GPU and Rendering Options
The GPU and Rendering Options tab gathers the host-wide rendering and performance knobs: which video renderer Composer Desktop uses for its preview pane, how the application stages startup load to avoid spiking the GPU, the GPU-clock and system-clock locking that smooths frame-time variance, and the protective behaviours that kick in when compute time runs hot.

For the broader production-tuning guide (BIOS / OS / hardware sizing) that pairs with these options, see Operations & Tuning → Tuning for maximum performance.
Active video renderer
- Active video renderer — the rendering backend Composer Desktop uses to display the video preview in the main window. The dropdown lists the renderers available on this host (typically InteropBitmap Video renderer, the default). This selection is bound to a Desktop view-model and persisted alongside the other settings; it isn't represented as a single property on the
Settingsclass. If the preview shows artefacts or fails to render on a specific GPU / driver combination, switching renderers here is the first thing to try.
Performance mode and startup staging
These options keep Composer responsive during the moments the system is busiest — startup, project load, and reconnect cycles after a network blip.
- Launch application in Performance Mode (
LaunchInPerformanceMode) — when on, Composer starts with a reduced UI surface to free CPU and GPU cycles for the rendering pipeline. Useful on production hosts that don't need the full Desktop UI but still want to run Composer Desktop rather than the headless Runtime. Default: off. - Reduce CPU/GPU load during project start (
ReducedStartupLoad) — when on, project inputs and targets are started with a small delay between each rather than all at once. Smooths the spike of decoder / encoder initialisation across a few seconds, lowering the chance of a frame-time stall during the first second of playback.
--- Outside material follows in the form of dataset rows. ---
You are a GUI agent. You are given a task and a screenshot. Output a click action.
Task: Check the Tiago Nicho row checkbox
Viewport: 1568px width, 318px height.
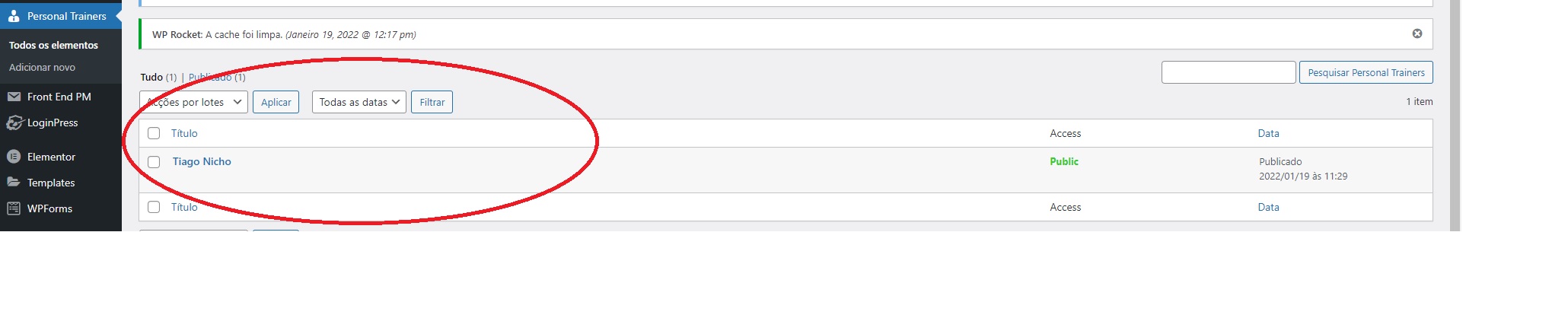click(154, 162)
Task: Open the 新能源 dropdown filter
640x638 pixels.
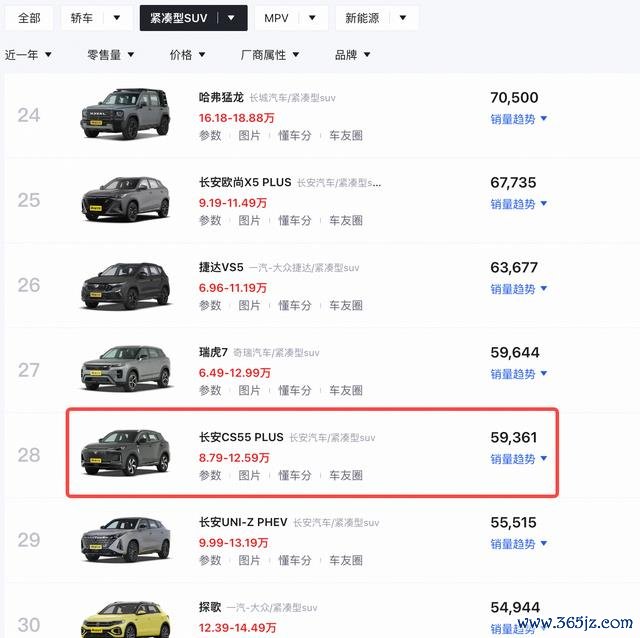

Default: off. - Reduced startup load - input delay (ms) (
ReducedStartupLoadInputDelayMs) — pause inserted between starting consecutive inputs when Reduce CPU/GPU load during project start is on. Clamped to 20–500; default 100 ms. Higher = smoother startup, slower time-to-first-frame. - Reduced startup load - target delay (ms) (
ReducedStartupLoadTargetDelayMs) — same, between starting consecutive targets. Clamped to 20–500; default 100 ms.
Clock locking
Both clock-locking options trade a small idle-power increase for substantially smoother frame timings. Recommended on production hosts running 24/7.
- Lock GPU clocks (
LockGPUClocks) — when on, GPU memory and graphics clocks are locked at their maximum frequency. Without locking, the GPU's power-state machine drops clocks during low-load periods then takes 100s of milliseconds to ramp back up — long enough to drop a frame on a 60 fps target. Default: on. - Use high performance system clock (
UseHighPerformanceClock) — when on, Composer uses Windows' high-resolution timer for frame scheduling. Lower jitter than the default system clock; slightly higher idle CPU load. Default: on.
Overload protection
These two options kick in when the system can't keep up with the configured frame rate, choosing what to drop rather than letting frame budget overflow propagate.
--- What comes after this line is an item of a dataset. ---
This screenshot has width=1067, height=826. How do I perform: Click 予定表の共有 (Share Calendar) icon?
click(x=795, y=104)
- Skip scene render if compute time is above 98% (
SkipRenderFrameOnHighComputeTime) — when on and the project's average processing time crosses 98% of frame budget, Composer skips rendering individual scenes for the next frame instead of trying to push through and risk a frame-time spike. Default: off — keep off unless you've measured a recurring overrun and would rather lose a frame than catch up across multiple frames. - Reduce video preview framerate at high load (
ReduceVideoPreviewFrameRateOnHighLoad) — when on, the Desktop preview window's frame rate is halved while the system load exceeds 80%. Frees a chunk of GPU cycles for the actual rendering pipeline at the cost of a less smooth preview while the host is hot. Default: off.